__Source data__:
________________________________________
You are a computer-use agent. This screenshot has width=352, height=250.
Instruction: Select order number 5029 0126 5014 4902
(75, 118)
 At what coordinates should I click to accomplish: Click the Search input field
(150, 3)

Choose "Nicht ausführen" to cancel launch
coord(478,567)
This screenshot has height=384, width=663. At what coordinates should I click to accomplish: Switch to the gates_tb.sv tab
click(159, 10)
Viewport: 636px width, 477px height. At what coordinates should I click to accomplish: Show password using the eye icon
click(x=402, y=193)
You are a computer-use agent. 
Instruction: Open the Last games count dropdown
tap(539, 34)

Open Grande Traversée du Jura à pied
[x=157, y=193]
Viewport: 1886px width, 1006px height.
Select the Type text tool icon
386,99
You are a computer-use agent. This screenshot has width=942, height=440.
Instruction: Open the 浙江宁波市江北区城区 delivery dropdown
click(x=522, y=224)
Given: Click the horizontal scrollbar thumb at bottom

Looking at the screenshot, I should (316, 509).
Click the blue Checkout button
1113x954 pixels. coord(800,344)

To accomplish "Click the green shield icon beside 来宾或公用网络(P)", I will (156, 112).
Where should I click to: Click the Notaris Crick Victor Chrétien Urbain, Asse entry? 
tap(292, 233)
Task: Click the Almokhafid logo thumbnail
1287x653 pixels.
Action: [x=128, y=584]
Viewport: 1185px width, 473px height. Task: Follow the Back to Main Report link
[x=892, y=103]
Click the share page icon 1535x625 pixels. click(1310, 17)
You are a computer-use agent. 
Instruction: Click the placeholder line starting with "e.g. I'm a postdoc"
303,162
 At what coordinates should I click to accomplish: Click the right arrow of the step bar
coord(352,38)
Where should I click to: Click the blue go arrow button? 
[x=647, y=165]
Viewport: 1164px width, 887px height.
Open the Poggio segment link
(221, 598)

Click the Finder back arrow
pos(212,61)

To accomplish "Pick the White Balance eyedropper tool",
________________________________________
Repeat each entry above exactly as it appears.

__Answer for the task__:
You are a computer-use agent. This screenshot has width=352, height=250.
Instruction: Select order number 5029 0126 5014 4902
(75, 118)
 At what coordinates should I click to accomplish: Click the Search input field
(150, 3)

Choose "Nicht ausführen" to cancel launch
coord(478,567)
This screenshot has height=384, width=663. At what coordinates should I click to accomplish: Switch to the gates_tb.sv tab
click(159, 10)
Viewport: 636px width, 477px height. At what coordinates should I click to accomplish: Show password using the eye icon
click(x=402, y=193)
You are a computer-use agent. 
Instruction: Open the Last games count dropdown
tap(539, 34)

Open Grande Traversée du Jura à pied
[x=157, y=193]
Viewport: 1886px width, 1006px height.
Select the Type text tool icon
386,99
You are a computer-use agent. This screenshot has width=942, height=440.
Instruction: Open the 浙江宁波市江北区城区 delivery dropdown
click(x=522, y=224)
Given: Click the horizontal scrollbar thumb at bottom

Looking at the screenshot, I should (316, 509).
Click the blue Checkout button
1113x954 pixels. coord(800,344)

To accomplish "Click the green shield icon beside 来宾或公用网络(P)", I will (156, 112).
Where should I click to: Click the Notaris Crick Victor Chrétien Urbain, Asse entry? 
tap(292, 233)
Task: Click the Almokhafid logo thumbnail
1287x653 pixels.
Action: [x=128, y=584]
Viewport: 1185px width, 473px height. Task: Follow the Back to Main Report link
[x=892, y=103]
Click the share page icon 1535x625 pixels. click(1310, 17)
You are a computer-use agent. 
Instruction: Click the placeholder line starting with "e.g. I'm a postdoc"
303,162
 At what coordinates should I click to accomplish: Click the right arrow of the step bar
coord(352,38)
Where should I click to: Click the blue go arrow button? 
[x=647, y=165]
Viewport: 1164px width, 887px height.
Open the Poggio segment link
(221, 598)

Click the Finder back arrow
pos(212,61)

To accomplish "Pick the White Balance eyedropper tool",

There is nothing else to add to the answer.